I’ve never thought much about my ethnicity. Some will chalk this up to “privilege.” I tend to think it’s because I grew up in Portland which has a “whitewashing” effect, and I’m mixed, so it’s more difficult to identify strongly with either of my halves.

Being in Europe made me think about my ethnicity. To my understanding, some people in Europe are living in the exact same place as their ancestors. This can give an ethnic basis for some aspects of national identity. Though France is committed to universalism, some aspect of Frenchness might be wrapped up in having Gallic ancestors. Likewise, some aspect of Catalanness could be associated with tracing your lineage to a specific tribe. What made an ancient Theben a Theben is that their ancestor sprouted from a dragon’s tooth. Genealogy determining identity is a familiar idea.

This made me realize, to some extent, I probably never could be “Vietnamese,” “Italian,” or “Indian.” My ancestors maybe never even heard of those places. As much as I adopt the language and culture, for as long as I live there, “true Italian-ness” (whatever that means) is unreachable for me.

Being mixed adds another dimension to that. Even if I were to try to live where my ancestors came from, becoming a “true X” still might not work. On account of being of two quite different ethnicities, I will look very different from the average Xer no matter where I go. There is no place on earth where I can find a community of individuals that look like me.
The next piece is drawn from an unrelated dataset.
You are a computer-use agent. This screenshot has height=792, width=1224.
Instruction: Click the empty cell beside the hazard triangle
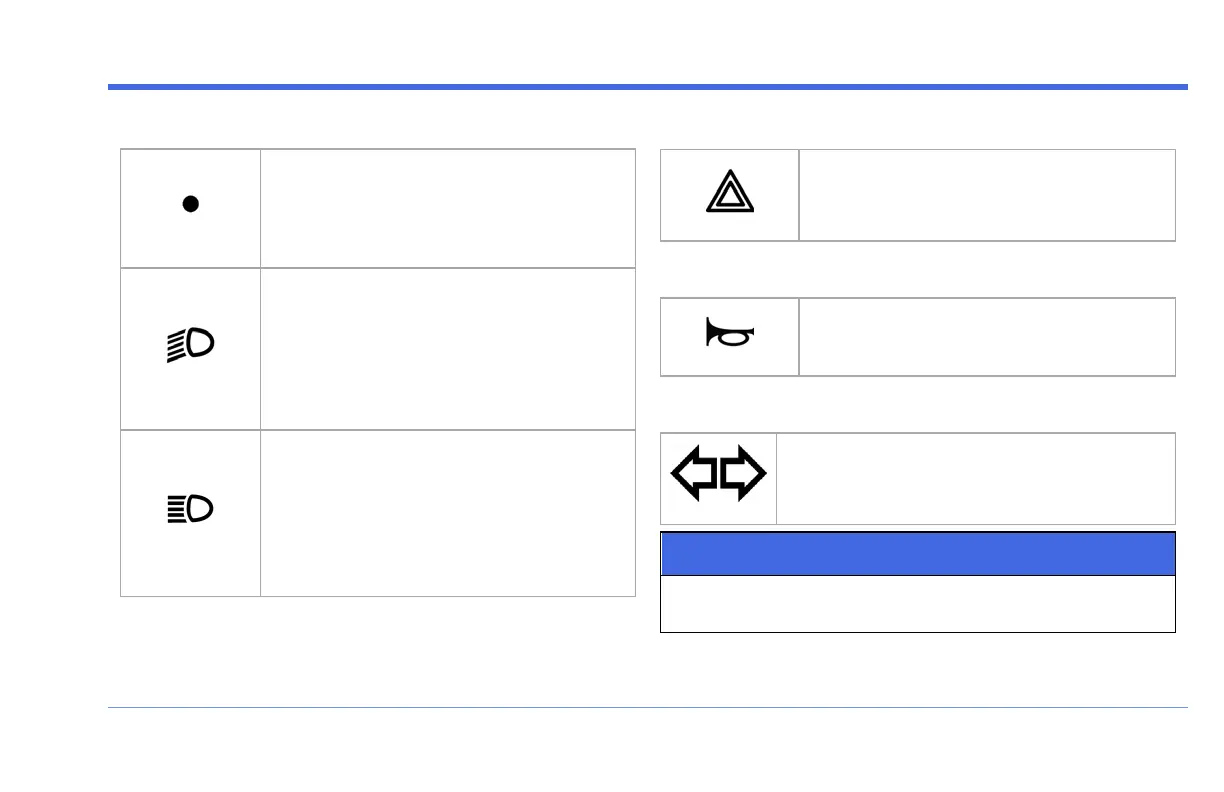[987, 195]
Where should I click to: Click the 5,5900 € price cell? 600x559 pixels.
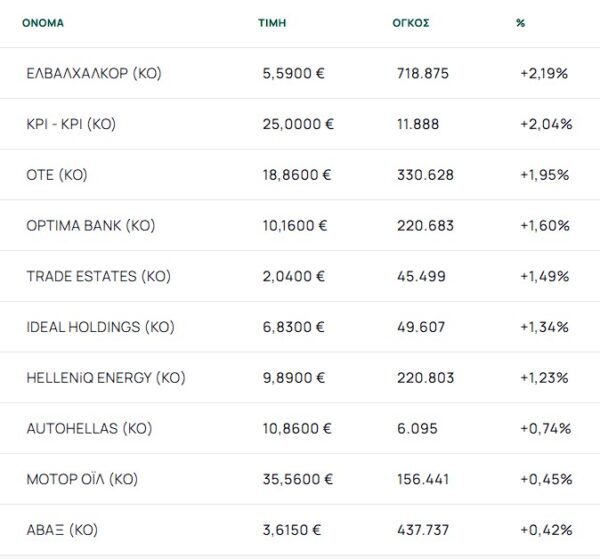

And I’m ok with that. I don’t feel a need to be a “true X,” “true Y,” or whatever. The entire experience, though, makes me much more thankful for America. At least in theory, there are no ethnic barriers to being an American. Or if there are (regrettable) “informal” barriers, they’re probably much less palpable than the barriers in Papua New Guinea, Siberia, or Ethiopia, or anywhere else in world (except plausibly Canada).

Footnotes

Thank you to Andy Trattner for doing some free copyediting


  1. There are also philosophy of language/mind questions here. If I think “let’s go to the park” and someone in Jakarta thinks “Ayo pergi ke taman,” are we thinking the same thought? If so, how does that work? Would we have to say the two propositions have the same thought-referant, or pick out the same thought? What sort of thing would that be? If not, why? Does it have to do with the internal monologues of the two people being different? Or how the brain activity when thinking Indonesian sentences is different from the activity when thinking English ones? ↩︎

  2. If you’re still not convinced of Paris’ age, look at this map. It color codes all of its buildings by construction date. Roughly a third of Parisian buildings were built prior to 1800. The plurality were built between 1851 and 1914. ↩︎

  3. La Defense is very modern and technically in Paris, but is it really? It’s almost treated as a separate city rather than part of Paris proper. ↩︎

  4. The covers of regular books in French bookstores are also superb. Even for English-language books, they manage to sell the editions with the best-looking covers. ↩︎

  5. And the department store bookstores get more high-brow. Some also sell books from the Pleiades Library, which produces beautiful leather-bound volumes of works by primarily French authors.